Best practice guidelines for Mobile Network Operators ahead of GDPR
The arrival of GDPR will mark a big change for data protection and this is going to have huge effect on Mobile Network Operators (MNOs). Early preparation is key in order to save time in the long run.
As Mobile Network Operators (MNOs) are responsible for customer data at all times, data protection plays an essential part of procurement in enterprise messaging. Veoo recently got involved in the development of the Mobile Ecosystem Forum (MEF) guide on Enterprise Mobile Messaging, which outlines the importance of MNOs ensuring data protection is front and centre of any enterprise messaging procurement procedure. We therefore know the importance of adhering to procedure and have put together the following best practice guidelines.
The arrival of the General Data Protection Regulation (GDPR) next year will mark the biggest change of data privacy law in the last twenty years. The regulation not only applies to organisations located within the EU but it will also apply to organisations located outside of the EU if they offer goods or services to, or monitor the behaviour of, EU data subjects. The drivers behind the GDPR are twofold. Firstly, the EU wants to give people more control over how their personal data is used, bearing in mind that many companies like Facebook and Google swap access to people's data for use of their services. The current legislation was adopted before the internet and cloud technology created new ways of exploiting data, and GDPR seeks to address that. By strengthening data protection legislation and introducing tougher enforcement measures, the EU hopes to improve trust in the emerging digital economy. Secondly, the EU wants to give businesses a simpler, clearer legal environment in which to operate, making data protection law identical throughout the single market (the EU estimates this will save businesses a collective €2.3 billion a year).
Under the procurement guideline, MNOs are responsible for their customer’s data at all times, from the moment they give their consent to collect, store and use it, until they are no longer a customer and even beyond. When the operator has signed an agreement with a messaging provider, there should be an agreement on how sensitive data will be handled, but ultimately, retain responsibility at all times.
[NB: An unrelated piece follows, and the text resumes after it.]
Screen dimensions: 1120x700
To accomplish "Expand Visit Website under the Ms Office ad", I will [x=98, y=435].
In situations where the customer data you have is current but a significant percentage of messages are not being successfully delivered, this can indicate the use of a poor-quality connection which should be reviewed by the messaging provider. MNOs will need to assess the rates of undelivered messages which travel through their networks and may impose penalties if message failure rates exceed a certain percentage.
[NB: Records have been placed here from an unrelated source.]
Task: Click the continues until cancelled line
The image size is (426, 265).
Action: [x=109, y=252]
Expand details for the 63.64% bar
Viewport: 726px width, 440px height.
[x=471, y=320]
Ahead of GDPR coming into effect, regular monitoring and maintenance of distribution lists should assist in ensuring best practice for MNO when records are up to date prior to the deployment of a messaging solution or individual campaign. Regularly reviewing the reasons that messages have not been delivered against the delivery reports and making certain that your distribution lists are regularly cleaned help to ensure good housekeeping, saving time in the long run and further protecting your data from spam. If you have not had any active communication with a customer for a period of time, commonly six months, you should remove their number from your distribution lists. Customers may have changed mobile number since you last communicated with them by SMS – MNOs generally quarantine numbers for six months and then release them to new subscribers.
Further best practice solutions for customer data protection ahead of GDPR include ensuring that you have your customer’s consent to send them specific categories of message or types of content. As well as this, it is also important to make sure you do not share your customer’s data with any third party unless they have given you their explicit consent to do so, confirming under what circumstances it may be shared and subsequently used.
Effectively managing your relationship with your customers is key to securing their trust and ongoing engagement and this includes how and when you send them messages. Consideration should be taken into the frequency and timings of the messages you send, both in terms of national or regional restrictions and what would be considered acceptable by any reasonable customer. Overzealous marketing, however well intended, may not be well received by your customer, nor would a message received at midnight – something that would actually be prohibited in some countries. These types of issues create negativity and customer question the use of their personal data.
As we draw nearer to the enforcement date of 25th May 2018 for the General Data Protection Regulation (GDPR), it is imperative MNO’s ensure best practice to all procurement procedures. Ultimately, the MNOs are responsible for ensuring that their channels are not being used in a way which may cause harm to their subscribers, namely your customers.